嵌合抗原受体T细胞疗法(Chimeric Antigen Receptor T-Cell Immunotherapy，CAR-T)是一种治疗肿瘤的精准靶向疗法，通过基因工程技术，将T细胞激活，并装上定位导航装置CAR(肿瘤嵌合抗原受体)，专门识别体内肿瘤细胞，并通过免疫作用释放大量的多种效应因子，它们能高效地杀灭肿瘤细胞，从而达到治疗恶性肿瘤的目的。

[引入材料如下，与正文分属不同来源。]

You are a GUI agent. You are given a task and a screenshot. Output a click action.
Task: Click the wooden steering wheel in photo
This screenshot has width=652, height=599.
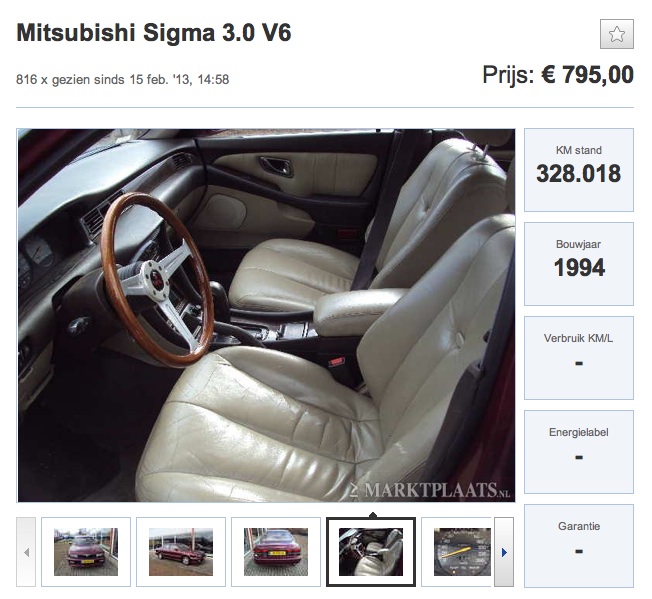click(x=158, y=279)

在CAR-T细胞回输到体内后识别抗原阳性的靶细胞导致T细胞大量活化、增殖，会导致免疫细胞产生大量的炎症因子，从而出现细胞因子释放综合征(cytokine releasesyndrome，CRS)。其临床特征表现为发热、低血压和多器官功能障碍等。在CAR-T治疗之后部分患者会出现不同程度细胞因子释放综合症(CRS)，严重时会危及生命。目前区分细胞因子释放综合症(CRS)等级的标准有CTCAE标准、MD Anderson癌症中心/Lee分级和基于CRP的分级等，这些标准根据临床现象以及药物治疗等来判断患者细胞因子释放综合症(CRS)严重程度。尽管如此，我们也需要更多的线索来区分重轻症患者从而进行更有效地治疗。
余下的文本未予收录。